WORK REQUEST → Send back exactly the lines from the opening line of the records below through the one with "You are a computer-use agent. The".
++++ TASK MATERIAL
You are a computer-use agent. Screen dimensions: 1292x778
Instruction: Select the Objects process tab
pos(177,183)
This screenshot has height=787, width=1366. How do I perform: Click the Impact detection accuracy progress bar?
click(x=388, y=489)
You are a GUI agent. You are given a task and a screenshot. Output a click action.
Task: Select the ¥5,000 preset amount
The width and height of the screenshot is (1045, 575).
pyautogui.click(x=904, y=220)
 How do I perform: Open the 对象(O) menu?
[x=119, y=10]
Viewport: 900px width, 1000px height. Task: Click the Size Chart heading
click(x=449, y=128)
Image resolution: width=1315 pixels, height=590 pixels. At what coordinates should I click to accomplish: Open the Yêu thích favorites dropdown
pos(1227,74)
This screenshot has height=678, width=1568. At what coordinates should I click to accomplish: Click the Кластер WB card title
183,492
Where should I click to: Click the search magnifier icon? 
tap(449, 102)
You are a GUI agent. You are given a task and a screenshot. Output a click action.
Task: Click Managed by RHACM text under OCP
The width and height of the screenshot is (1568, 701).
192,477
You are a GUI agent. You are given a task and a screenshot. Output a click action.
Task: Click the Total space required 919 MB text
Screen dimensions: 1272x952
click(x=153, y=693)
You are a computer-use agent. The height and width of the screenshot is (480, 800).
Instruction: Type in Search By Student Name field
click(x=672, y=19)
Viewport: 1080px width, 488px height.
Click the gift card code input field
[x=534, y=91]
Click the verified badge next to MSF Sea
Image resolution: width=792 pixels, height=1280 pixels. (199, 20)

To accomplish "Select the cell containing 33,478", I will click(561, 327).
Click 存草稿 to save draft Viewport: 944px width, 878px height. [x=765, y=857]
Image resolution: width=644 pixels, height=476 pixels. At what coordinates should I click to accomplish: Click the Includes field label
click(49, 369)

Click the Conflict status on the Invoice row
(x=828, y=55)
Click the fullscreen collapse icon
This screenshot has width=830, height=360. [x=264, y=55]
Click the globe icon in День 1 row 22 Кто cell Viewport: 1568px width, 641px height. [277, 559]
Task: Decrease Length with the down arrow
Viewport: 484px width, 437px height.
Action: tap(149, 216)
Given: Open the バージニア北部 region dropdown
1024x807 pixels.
++++++++
TASK OUTPUT →
You are a computer-use agent. Screen dimensions: 1292x778
Instruction: Select the Objects process tab
pos(177,183)
This screenshot has height=787, width=1366. How do I perform: Click the Impact detection accuracy progress bar?
click(x=388, y=489)
You are a GUI agent. You are given a task and a screenshot. Output a click action.
Task: Select the ¥5,000 preset amount
The width and height of the screenshot is (1045, 575).
pyautogui.click(x=904, y=220)
 How do I perform: Open the 对象(O) menu?
[x=119, y=10]
Viewport: 900px width, 1000px height. Task: Click the Size Chart heading
click(x=449, y=128)
Image resolution: width=1315 pixels, height=590 pixels. At what coordinates should I click to accomplish: Open the Yêu thích favorites dropdown
pos(1227,74)
This screenshot has height=678, width=1568. At what coordinates should I click to accomplish: Click the Кластер WB card title
183,492
Where should I click to: Click the search magnifier icon? 
tap(449, 102)
You are a GUI agent. You are given a task and a screenshot. Output a click action.
Task: Click Managed by RHACM text under OCP
The width and height of the screenshot is (1568, 701).
192,477
You are a GUI agent. You are given a task and a screenshot. Output a click action.
Task: Click the Total space required 919 MB text
Screen dimensions: 1272x952
click(x=153, y=693)
You are a computer-use agent. The height and width of the screenshot is (480, 800).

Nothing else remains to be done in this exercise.